Why does the ReadReservations method take a restaurantId while ReadReservation doesn't? Why is that parameter required for Create, but not for Update? That doesn't seem consistent.

The reason is that each reservation has an ID (a GUID). Once the reservation exists, you can uniquely identify it to read, update, or delete it.

As the restaurantId parameter suggests, however, this interface is part of a multi-tenant code base. This code base implements an online restaurant reservation system as a REST API. It's an online service where each restaurant is a separate tenant.

While each reservation has a unique ID, the system still needs to associate it with a restaurant. Thus, the Create method must take a restaurantId parameter in order to associate the reservation with a restaurant.

Once the reservation is stored, however, it's possible to uniquely identify it with the ID. The ReadReservation, Update, and Delete methods need only the id to work.

On the other hand, when you're not querying on reservation ID, you'll need to identify the restaurant, as with the ReadReservations methods. If you didn't identify the restaurant in that method, you'd get all reservations in the requested range, from all tenants. That's not what you want. Therefore, you must supply the restaurantId to limit the query.

The interface is inconsistent, but also allows the underlying implementation to leak through.

Implied implementation detail #

If I told you that the implementation of IReservationsRepository is based on a relational database, can you imagine the design? You may want to stop reading and see if you can predict what the database looks like.

The interface strongly implies a design like this:

CREATE TABLE [dbo].[Reservations] (
    [Id]           INT              IDENTITY (1, 1) NOT NULL,
    [At]           DATETIME2 (7)    NOT NULL,
    [Name]         NVARCHAR (50)    NOT NULL,
    [Email]        NVARCHAR (50)    NOT NULL,
    [Quantity]     INT              NOT NULL,
    [PublicId]     UNIQUEIDENTIFIER NOT NULL,
    [RestaurantId] INT              NOT NULL,
    PRIMARY KEY CLUSTERED ([Id] ASC),
    CONSTRAINT [AK_PublicId] UNIQUE NONCLUSTERED ([PublicId] ASC)
);

What I wrote above is even clearer now. You can't create a row in that table without supplying a RestaurantId, since that column has a NOT NULL constraint.

The PublicId column has a UNIQUE constraint, which means that you can uniquely read and manipulate a single row when you have an ID.

Since all reservations are in a single table, any query not based on PublicId should also filter on RestaurantId. If it doesn't, the result set could include reservations from all restaurants.

Other interpretations #

Is the above relational database design the only possible implementation? Perhaps not. You could implement the interface based on a document database as well. It'd be natural to store each reservation as a separate document with a unique ID. Again, once you have the ID, you can directly retrieve and manipulate the document.

Other implementations become harder, though.
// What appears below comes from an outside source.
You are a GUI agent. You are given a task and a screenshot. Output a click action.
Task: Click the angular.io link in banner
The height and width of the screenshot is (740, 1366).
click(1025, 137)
Imagine, for example, that you want to shard the database design: Each restaurant gets a separate database. Or perhaps, more realistically, you distribute tenants over a handful of databases, perhaps partitioned on physical location, or some other criterion.

With such a design, the ReadReservation, Update, and Delete methods become more inefficient. While you should be able to identify the correct shard if you have a restaurant ID, you don't have that information. Instead, you'll have to attempt the operation on all databases, thereby eliminating most sharding benefits.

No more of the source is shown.